Re: Meditation trouble
I'm going to assume you are practicing zazen since you practice it along with a Japanese art. Though I'll leave a more indepth answer to your own research into Zen philosophy, zazen is the expressed practice of mindfulness.
From a physical perspective, it is not relegated to any particular posture. Lotus, half-lotus, Burmese, and seiza positions are the most common because they are the most stable (as they allow the back to be straight and maintain contact through a tripod position). The exact hand 'mudras' are also of little consequence. What does matter is that whatever position, whatever mudra you decide to use, you use in a very deliberate manner. This means position yourself how you like, but do it exactly as you plan, and be aware of how you are arranging your body each time.
When meditating, you should be aiming only to become aware of what is happening within and without your body.

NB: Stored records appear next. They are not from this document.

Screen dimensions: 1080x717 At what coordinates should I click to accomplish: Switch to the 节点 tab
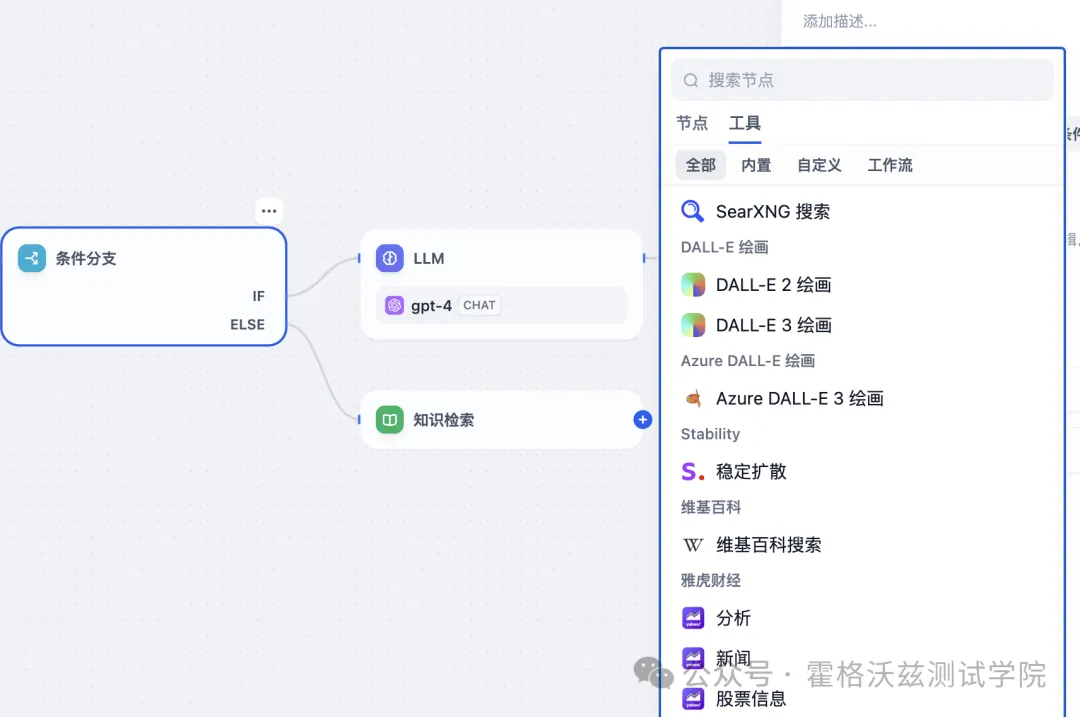(692, 123)
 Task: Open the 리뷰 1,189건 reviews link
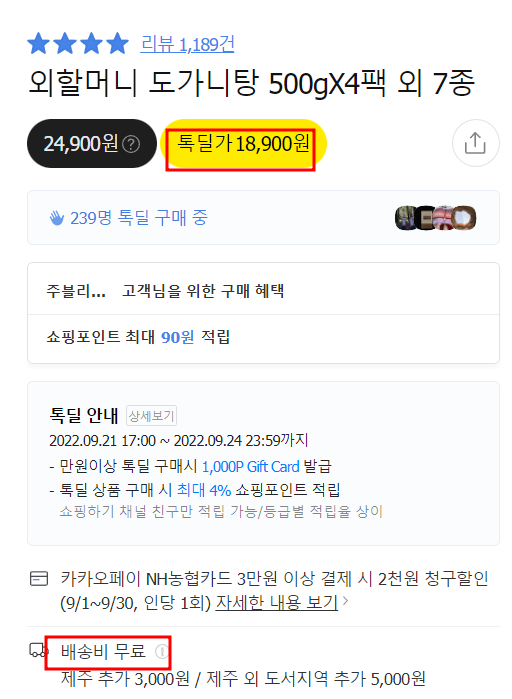pyautogui.click(x=187, y=44)
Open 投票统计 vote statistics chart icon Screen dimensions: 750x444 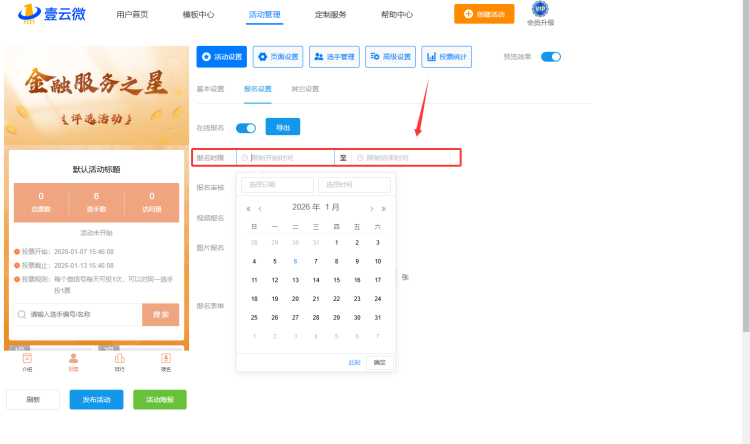[446, 57]
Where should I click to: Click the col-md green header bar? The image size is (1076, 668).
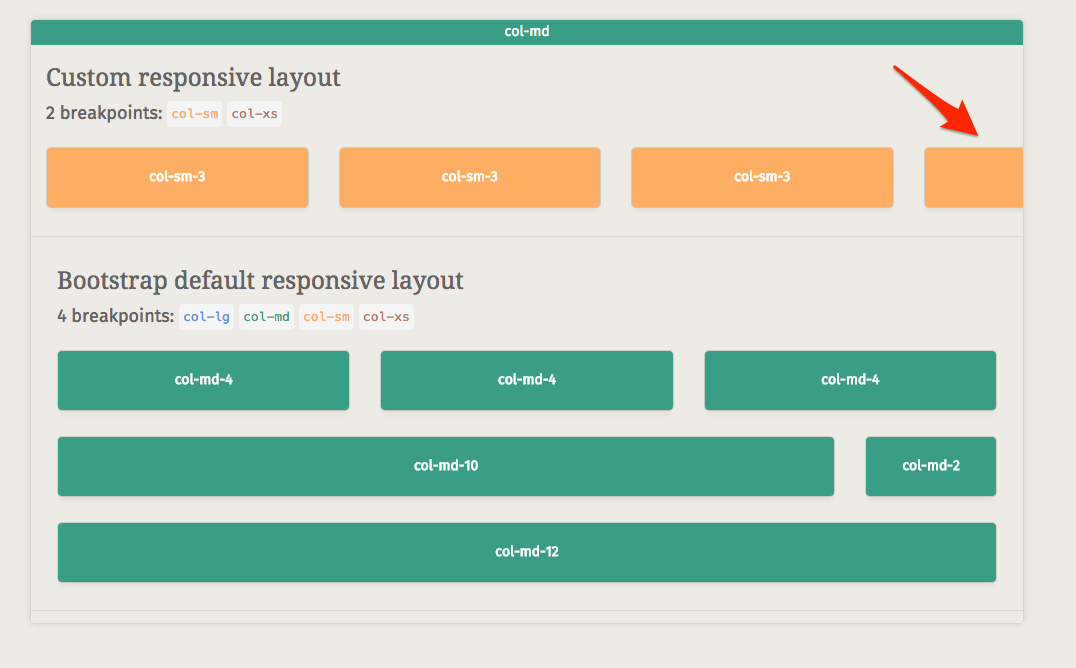click(x=526, y=32)
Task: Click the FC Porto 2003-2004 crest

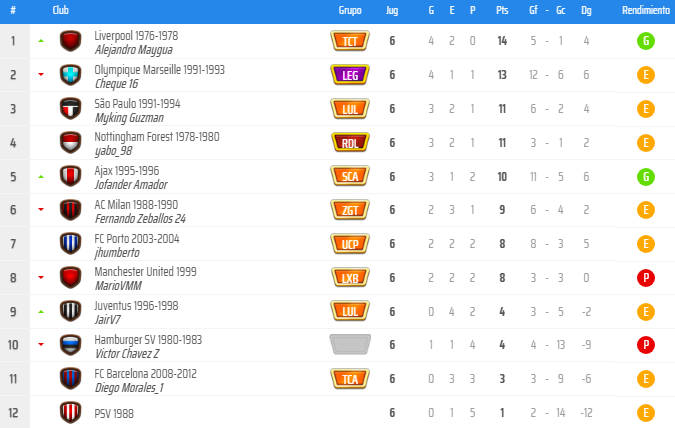Action: [x=70, y=244]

The easiest way to begin is by becoming aware of your breath. You should also be aware of thoughts that arise as well as all the physical sensations that are either with you (breathing, heartbeat, etc) or arise as you sit. The important part is not to judge these feelings, or to dismiss them thinking that they are not a part of meditation. You should embrace each feeling, see how each feeling leads to other thoughts or feelings. Don't follow these thoughts, but accept them, understand where they come from, and release them. You can do the same with each physical sensation as well. It is through accepting each passing and permanent sensation that you can learn how to live mindfully and in the moment.
Become aware, understand the source, embrace and accept, and let go.